We all talk about how we are in a global economy and the many ramifications that that brings to business and employment as well as the economy in general. This conference was of particular interest as HR/HRD professionals from around the globe were present. In addition to the delegates, a number of speakers were "C" suite representatives to talk to business and HR from their company's perspective in a global economy. I personally found these presentations of key interest as they focused on the message of "what I and my leadership team would like to see from HR/HRD professionals". Surprisingly, the messages are similar around the globe.
Of first interest was the discussion around employment. When we think of a position posting in the US, we expect a couple of hundred resumes to be sent to our organization. This is certainly different in India. When you realize that our population is around 330 million and India is 1.3 billion, the size of the labor force potential is immense. Balance that with the lower overall levels of education in India which will prevent many from applying, but that is offset by the average age of the population, which is significantly younger, with many educated outside of the country. One can easily see how recruiting and employee programs need to be responsive to each country's labor force. I was amazed as to the enormity of this issue and how different countries are dealing with balancing their labor and talent management to stay competitive. With over 40 different countries represented, there was a diversity of solutions.
A message that did not change was the role of senior leadership needing HR/HRD to sit at the table and be part of the creation of the strategy and operations of their respective organizations. While all agreed there is an abundance of people looking for work, there is a real shortage of talent that can operate at the global level. All agreed that education and experience are foundational to talent; however, they lamented on the shortage of those who understood how to lead people in different countries, cultures and business segments. It was stated more than once by presenters that a leader without dedicated and motivated talented followers is really not a leader! They are just a manager with a larger area of responsibility.

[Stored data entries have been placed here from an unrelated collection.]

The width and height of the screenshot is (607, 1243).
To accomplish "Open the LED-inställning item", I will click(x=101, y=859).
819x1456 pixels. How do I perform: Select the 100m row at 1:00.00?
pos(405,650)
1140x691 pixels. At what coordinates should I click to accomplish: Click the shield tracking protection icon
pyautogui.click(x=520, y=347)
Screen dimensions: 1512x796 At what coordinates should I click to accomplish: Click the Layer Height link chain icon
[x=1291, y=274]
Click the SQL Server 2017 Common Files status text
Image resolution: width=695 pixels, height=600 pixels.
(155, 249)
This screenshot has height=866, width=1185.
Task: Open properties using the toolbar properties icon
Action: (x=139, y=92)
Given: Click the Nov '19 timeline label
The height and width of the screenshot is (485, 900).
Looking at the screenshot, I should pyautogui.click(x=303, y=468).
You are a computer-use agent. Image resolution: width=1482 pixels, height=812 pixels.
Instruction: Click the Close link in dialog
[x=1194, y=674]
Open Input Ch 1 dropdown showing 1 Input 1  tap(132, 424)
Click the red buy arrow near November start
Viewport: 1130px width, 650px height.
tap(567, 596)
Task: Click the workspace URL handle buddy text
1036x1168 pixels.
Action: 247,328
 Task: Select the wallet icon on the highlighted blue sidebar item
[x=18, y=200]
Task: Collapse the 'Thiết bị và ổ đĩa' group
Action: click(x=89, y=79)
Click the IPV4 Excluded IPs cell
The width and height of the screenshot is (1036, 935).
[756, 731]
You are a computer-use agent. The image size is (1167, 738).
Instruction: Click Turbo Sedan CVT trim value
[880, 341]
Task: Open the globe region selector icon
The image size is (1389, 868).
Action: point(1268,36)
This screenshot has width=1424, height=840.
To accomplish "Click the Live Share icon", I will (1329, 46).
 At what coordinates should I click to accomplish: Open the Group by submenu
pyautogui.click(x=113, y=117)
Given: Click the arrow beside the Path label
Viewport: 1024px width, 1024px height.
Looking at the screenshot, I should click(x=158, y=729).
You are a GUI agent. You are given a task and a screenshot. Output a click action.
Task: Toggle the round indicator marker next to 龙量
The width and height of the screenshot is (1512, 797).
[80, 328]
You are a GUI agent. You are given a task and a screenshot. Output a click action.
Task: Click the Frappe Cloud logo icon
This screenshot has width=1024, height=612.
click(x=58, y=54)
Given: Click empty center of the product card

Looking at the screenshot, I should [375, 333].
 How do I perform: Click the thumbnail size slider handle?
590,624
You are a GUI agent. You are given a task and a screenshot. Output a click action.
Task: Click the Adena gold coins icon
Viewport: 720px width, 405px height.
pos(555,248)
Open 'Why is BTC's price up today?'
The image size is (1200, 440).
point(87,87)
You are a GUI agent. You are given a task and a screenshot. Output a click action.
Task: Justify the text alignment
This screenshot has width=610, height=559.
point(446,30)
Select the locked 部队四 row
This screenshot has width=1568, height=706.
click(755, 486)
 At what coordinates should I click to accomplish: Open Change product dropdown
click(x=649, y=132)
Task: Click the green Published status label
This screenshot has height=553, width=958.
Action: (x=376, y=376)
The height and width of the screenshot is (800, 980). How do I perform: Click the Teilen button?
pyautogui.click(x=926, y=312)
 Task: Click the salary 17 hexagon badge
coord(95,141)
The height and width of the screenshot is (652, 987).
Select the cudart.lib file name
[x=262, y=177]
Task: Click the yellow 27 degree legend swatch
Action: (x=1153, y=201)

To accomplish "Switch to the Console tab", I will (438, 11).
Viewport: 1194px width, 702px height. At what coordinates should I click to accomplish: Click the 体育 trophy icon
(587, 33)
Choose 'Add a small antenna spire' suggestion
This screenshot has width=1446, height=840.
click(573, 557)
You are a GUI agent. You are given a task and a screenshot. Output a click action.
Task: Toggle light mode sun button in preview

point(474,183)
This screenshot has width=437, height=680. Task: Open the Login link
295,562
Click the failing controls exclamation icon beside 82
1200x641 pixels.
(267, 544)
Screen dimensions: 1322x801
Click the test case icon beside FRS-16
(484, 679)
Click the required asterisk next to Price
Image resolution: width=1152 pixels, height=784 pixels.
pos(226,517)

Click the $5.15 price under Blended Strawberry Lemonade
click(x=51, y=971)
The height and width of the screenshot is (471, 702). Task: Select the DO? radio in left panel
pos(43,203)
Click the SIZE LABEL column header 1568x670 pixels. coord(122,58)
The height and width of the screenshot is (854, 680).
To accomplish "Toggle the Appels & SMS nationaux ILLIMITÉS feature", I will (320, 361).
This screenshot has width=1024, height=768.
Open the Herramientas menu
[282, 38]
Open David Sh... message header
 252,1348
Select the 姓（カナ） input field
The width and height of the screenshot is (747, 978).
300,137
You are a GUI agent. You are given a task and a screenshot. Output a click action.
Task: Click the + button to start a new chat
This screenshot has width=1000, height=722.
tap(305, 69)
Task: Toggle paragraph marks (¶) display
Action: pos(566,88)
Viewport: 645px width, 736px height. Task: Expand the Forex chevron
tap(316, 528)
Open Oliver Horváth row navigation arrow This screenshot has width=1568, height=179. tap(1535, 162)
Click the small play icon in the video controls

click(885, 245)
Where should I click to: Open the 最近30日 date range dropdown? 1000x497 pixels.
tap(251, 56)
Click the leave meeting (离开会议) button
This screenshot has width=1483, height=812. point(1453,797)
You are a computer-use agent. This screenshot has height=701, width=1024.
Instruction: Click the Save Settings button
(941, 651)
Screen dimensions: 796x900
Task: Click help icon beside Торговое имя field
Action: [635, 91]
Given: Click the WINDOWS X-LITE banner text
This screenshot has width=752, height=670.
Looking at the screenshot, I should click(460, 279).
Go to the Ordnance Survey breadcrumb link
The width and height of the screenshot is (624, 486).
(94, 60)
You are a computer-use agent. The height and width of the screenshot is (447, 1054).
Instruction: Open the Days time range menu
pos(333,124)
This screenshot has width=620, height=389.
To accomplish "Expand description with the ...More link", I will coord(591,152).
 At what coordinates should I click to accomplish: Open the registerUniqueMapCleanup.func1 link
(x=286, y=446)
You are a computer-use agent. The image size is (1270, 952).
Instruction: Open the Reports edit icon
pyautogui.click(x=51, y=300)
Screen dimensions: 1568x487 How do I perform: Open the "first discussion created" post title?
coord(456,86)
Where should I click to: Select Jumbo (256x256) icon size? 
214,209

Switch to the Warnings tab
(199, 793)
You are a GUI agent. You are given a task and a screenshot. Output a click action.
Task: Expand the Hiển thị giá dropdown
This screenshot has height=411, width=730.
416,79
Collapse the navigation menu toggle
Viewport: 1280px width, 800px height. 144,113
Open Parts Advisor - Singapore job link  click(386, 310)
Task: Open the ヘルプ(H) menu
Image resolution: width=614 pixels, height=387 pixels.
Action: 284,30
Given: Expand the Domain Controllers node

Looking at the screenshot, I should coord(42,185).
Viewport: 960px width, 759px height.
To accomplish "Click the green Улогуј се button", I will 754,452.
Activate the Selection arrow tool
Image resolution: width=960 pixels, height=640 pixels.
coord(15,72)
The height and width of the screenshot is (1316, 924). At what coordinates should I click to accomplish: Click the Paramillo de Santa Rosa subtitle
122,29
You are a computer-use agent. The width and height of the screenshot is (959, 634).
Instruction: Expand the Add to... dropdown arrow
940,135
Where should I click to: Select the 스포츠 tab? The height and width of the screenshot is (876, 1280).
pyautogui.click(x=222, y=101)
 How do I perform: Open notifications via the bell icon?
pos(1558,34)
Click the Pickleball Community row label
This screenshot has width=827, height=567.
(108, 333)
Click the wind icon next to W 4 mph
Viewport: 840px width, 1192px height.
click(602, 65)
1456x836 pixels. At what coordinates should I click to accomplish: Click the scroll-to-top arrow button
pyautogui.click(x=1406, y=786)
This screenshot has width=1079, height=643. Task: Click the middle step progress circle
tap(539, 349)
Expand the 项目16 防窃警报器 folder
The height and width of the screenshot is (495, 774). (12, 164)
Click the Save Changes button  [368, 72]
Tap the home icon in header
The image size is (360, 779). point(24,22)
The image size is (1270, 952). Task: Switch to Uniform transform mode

In reflecting on these presentations, it is obvious that the issues we face here are the same around the world from Australia to Europe/UK, the Middle East, Africa and Asia. True leadership is as elusive around the globe as it is here domestically. With that as a back drop, all the senior leaders agreed that Leadership Development is the key global issue. Not surprisingly, they look to all of the prosperous global economies for examples of how to "fast track" development of their internal performers. Common language such as succession planning, coaching, and development were unanimous issues for all growth companies.
Thinking about this message should help each of us look at ourselves and our organizations and ask the question when looking into the mirror, "What am I doing to advance my own approach and development as a leader?" Many of the attributes that brought us to our current levels may be outdated for this global high growth world we are competing in today.